About this exercise »
What's needed is an exact copy of all the data below, without pictures.

Provided entries »
------------------------------------------------------------
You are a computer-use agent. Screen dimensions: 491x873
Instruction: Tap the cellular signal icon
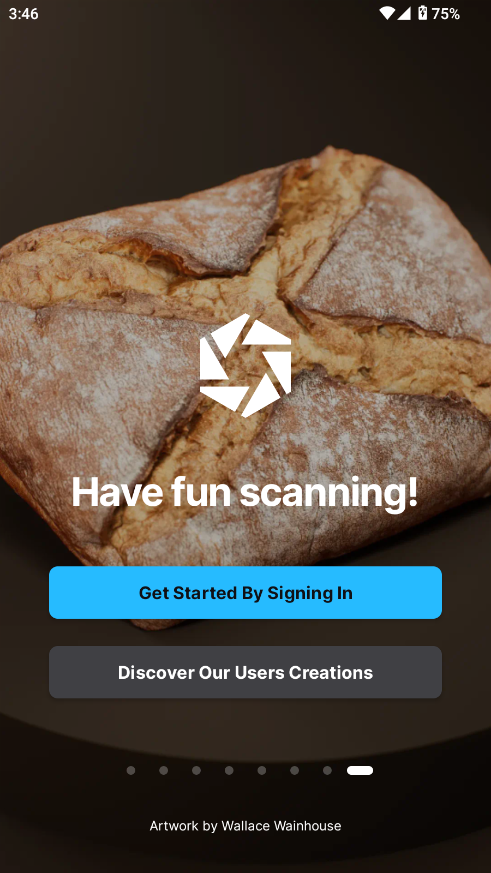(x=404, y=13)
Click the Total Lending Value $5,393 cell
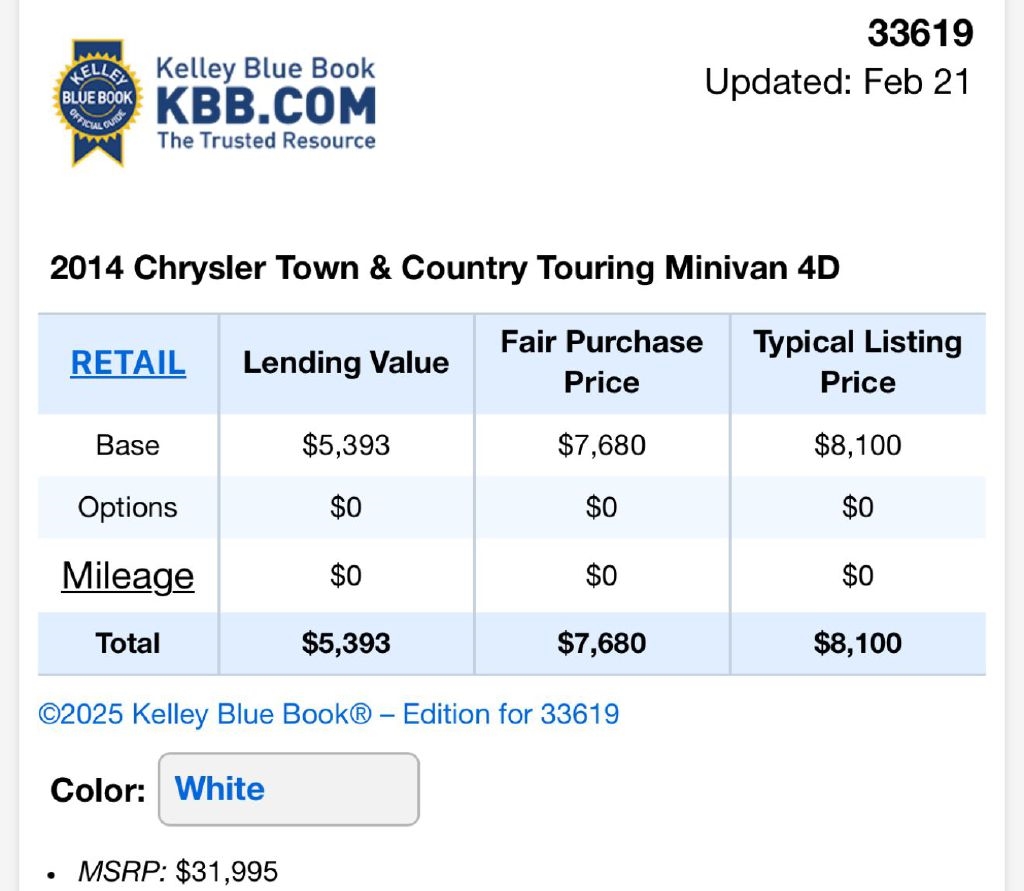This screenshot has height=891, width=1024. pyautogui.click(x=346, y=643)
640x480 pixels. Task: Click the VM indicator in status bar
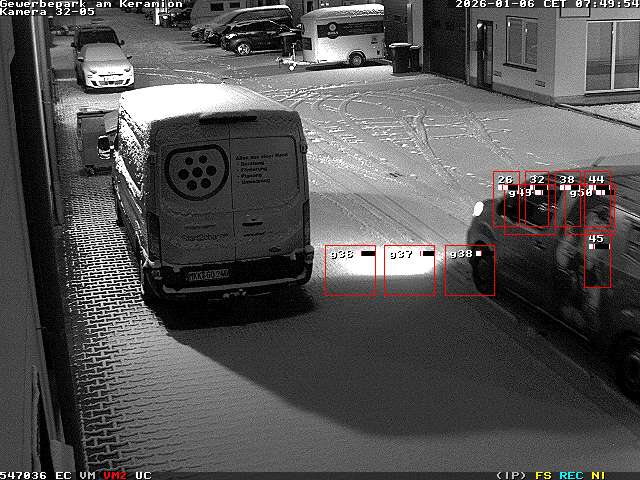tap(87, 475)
------------------------------------------------------------
Response box »
You are a computer-use agent. Screen dimensions: 491x873
Instruction: Tap the cellular signal icon
(x=404, y=13)
Click the Total Lending Value $5,393 cell
This screenshot has height=891, width=1024. pyautogui.click(x=346, y=643)
640x480 pixels. Task: Click the VM indicator in status bar
tap(87, 475)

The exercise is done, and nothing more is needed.